We start with the basics : the input layer. It is the image we want to classify with a bit of preprocessing : “The only preprocessing we do is subtracting the mean RGB value, computed on the training set, from each pixel.”.

The input is a 224 x 224 BGR image, that’s why the input shape is `(224,224,3)`

. The`3`

represent the three color channel in the image. The preprocessing consists of three steps : resize the image, subtract the mean of the trained data and convert the RGB image to a BGR image.

### B. Convolutional layers

After this input layer there is a stack of convolutional layers in the VGG16 model. What are these convolutional layers ?

The convolution layers take patches of n*n pixels and apply a matrix multiplication. Then the sum of the multiplication become a new pixel. Note that each patch is multiplied by the same matrix.

For example in this GIF the weight matrix is `W = [[0,1,2],[2,2,0],[0,1,2]]`

. For each patch we take the sum of the multiplication of the patch by the matrix. The input matrix is 5×5 and the output 3×3

Now lets apply the convolution process on an image to understand its effects.

our original image

Depending on the weight we can see that the output will spotlight different features of the image.

More on the convolutional layers :

- http://setosa.io/ev/image-kernels/
- http://deeplearning.net/software/theano_versions/dev/tutorial/conv_arithmetic.html

### C. ReLU – activation function

In the VGG16 model each convolutional layer is followed by a ReLU layer which is an activation function.
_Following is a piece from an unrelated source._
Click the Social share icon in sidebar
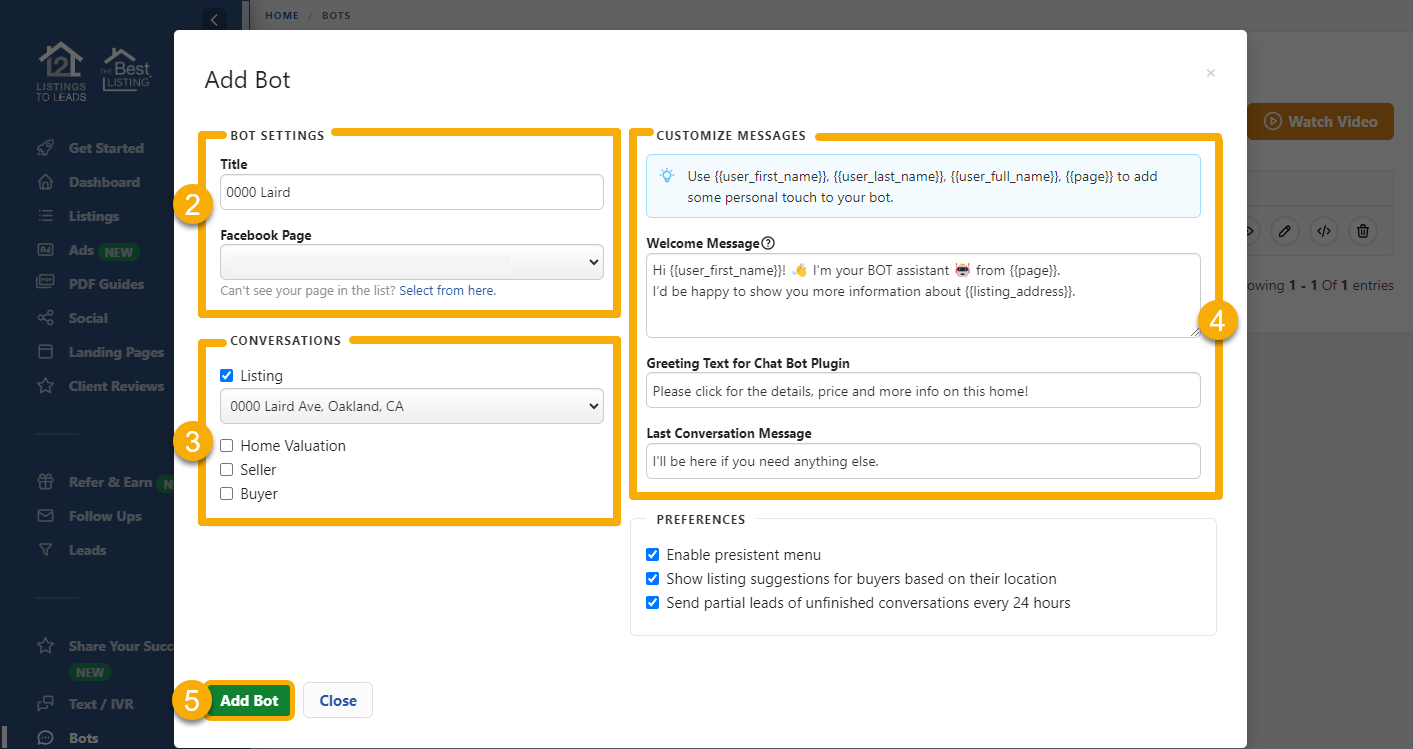Viewport: 1413px width, 749px height. click(x=45, y=318)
ReLu is a non linear function : `f(x) = max(0,x)`

. Without these activation layers the stack of convolutional layers (which are linear) could be simplify to one linear calculus and it would be equivalent at a single layer.

x = [[-0.49835121 -0.27024171 -0.00921487] [-0.222737 0.2307323 -0.14144912]] relu(x) = [[ 0. 0. 0. ] [ 0. 0.2307323 0. ]]

Did you note how simple this function is ? It can be implemented in one line of Python !

### D. Max Pooling

In the VGG16 architecture we saw that after each two or three convolutional layers there was a max pooling layer. The purpose of this layer is to reduce the shape of the arrays. It will also prevent overfitting.

For each patch of n*n pixels, it takes the biggest one and it replaces the entire patch. For exemple on this example : the 4×4 matrix become a 2×2 matrix after max pooling.

With the `block_reduce`

function of skimage this layer can be implemented in one line of python.

x = [[1 4 4 1 2 2] [0 4 1 2 4 2] [3 1 0 3 3 0] [2 0 3 1 3 4] [0 0 4 0 1 1] [2 0 3 1 2 1]] max_pooling(x) = [[4 4 4] [3 3 4] [2 4 2]]

Max-pooling requires an parameter called “strides”. In these examples the strides has the value of the square lengths. It defines how much the first square is moving before it choose the max. If it’s unclear, there is a good visual explanation here.

### E. Dense or fully-connected

After the stack of conv layers there are three fully-connected layers. The function behind a FC layer is a linear operation where each input is multiply by a specific weight. It is simply a matrix multiplication, that’s why is should be followed by an activation function (a ReLU for VGG16).

### F. Softmax – activation function

The last layer of the VGG16 is a softmax function. It is simply the exponential of each input divided by the sum of the exponential. It results in a vector of length 1000 where each scalar is the probability to belong to one of the 1000 category of ImageNet. Note that the sum of the output is 1, and that is what we want because in ImageNet the category are exclusive).

x = [ 8 14 16 8 14 1] softmax(x) = [ 2.63865019e-04 1.06450746e-01 7.86570537e-01 2.63865019e-04 1.06450746e-01 2.40613752e-07]

## Conclusion

In this first part we have explain the part of each layer in VGG16 and I have show you that it is really simple function from a mathematical and from a programming point of view. In the second part of this article on VGG16 we will implement the network with Keras.